Publication Type:Original Article
Keywords: Parkinson's disease; multiple system atrophy; LRRK2; G2019S mutation
MeSH: Digestion; Humans; Mass Screening; Multiple System Atrophy; Parkinson Disease; Polymerase Chain Reaction; Population Characteristics
From:Journal of Clinical Neurology 2009;5(1):29-32
CountryRepublic of Korea
Language:English
Abstract: BACKGROUND AND PURPOSE: The LRRK2 (PARK8; OMIM607060) substitution was recently identified as a causative mutation for Parkinson's disease (PD). The pathologic heterogeneity of LRRK2-positive patients suggests that mutation of the LRRK2 gene is associated with the pathogenesis of PD and Parkinson-plus disorders, such as multiple system atrophy (MSA).

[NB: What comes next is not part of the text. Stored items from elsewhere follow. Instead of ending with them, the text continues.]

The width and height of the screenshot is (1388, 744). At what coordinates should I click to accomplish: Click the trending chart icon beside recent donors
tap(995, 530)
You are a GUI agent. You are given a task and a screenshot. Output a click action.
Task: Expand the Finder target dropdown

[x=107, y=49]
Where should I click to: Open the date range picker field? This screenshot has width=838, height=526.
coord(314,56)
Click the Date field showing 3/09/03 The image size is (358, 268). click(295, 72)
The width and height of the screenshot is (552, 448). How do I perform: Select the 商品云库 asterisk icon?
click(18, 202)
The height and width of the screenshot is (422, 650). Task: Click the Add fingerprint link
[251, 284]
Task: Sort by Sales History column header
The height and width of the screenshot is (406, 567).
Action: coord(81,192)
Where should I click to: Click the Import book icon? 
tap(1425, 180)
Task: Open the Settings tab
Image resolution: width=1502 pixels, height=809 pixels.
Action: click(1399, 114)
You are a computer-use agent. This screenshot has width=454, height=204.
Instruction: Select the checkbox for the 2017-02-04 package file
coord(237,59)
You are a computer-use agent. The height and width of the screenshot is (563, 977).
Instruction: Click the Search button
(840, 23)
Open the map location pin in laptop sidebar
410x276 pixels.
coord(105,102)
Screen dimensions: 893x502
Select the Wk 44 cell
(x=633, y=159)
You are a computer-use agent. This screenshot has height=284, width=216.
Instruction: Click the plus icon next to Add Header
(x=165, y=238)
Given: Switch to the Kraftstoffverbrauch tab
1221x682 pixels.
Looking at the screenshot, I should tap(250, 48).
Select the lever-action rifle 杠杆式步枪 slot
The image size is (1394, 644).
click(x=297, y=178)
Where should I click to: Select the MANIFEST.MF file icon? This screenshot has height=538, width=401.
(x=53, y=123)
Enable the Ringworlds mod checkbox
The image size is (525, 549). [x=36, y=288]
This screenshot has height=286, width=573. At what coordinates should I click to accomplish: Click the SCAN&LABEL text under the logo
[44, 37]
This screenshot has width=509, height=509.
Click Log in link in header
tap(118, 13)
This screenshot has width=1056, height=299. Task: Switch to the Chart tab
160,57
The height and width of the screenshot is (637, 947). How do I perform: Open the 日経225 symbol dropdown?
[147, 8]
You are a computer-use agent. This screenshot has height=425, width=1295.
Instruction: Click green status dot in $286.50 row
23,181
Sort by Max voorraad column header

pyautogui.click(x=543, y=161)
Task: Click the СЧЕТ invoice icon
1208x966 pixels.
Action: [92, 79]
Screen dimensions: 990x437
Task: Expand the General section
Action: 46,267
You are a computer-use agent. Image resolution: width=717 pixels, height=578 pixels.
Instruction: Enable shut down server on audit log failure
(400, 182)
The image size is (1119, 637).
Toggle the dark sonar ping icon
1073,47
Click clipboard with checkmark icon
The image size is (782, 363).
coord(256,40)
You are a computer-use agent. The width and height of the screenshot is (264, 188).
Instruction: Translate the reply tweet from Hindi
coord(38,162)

We previously reported that the G2019S LRRK2 mutation-which is the most common LRRK2 mutation-was not found in a sample of 453 Korean PD patients. In the present study, we extended the screening for the G2019S mutation to a larger group of PD and MSA patients. METHODS: We performed a genetic analysis of the G2019S mutation in 877 patients with PD and 199 patients with MSA using a standard PCR and restriction digestion method. RESULTS: None of the subjects carried the G2019S mutation. CONCLUSIONS: The results of the present study support that the G2019S mutation is extremely rare in PD and is unlikely to be associated with MSA in the Korean population.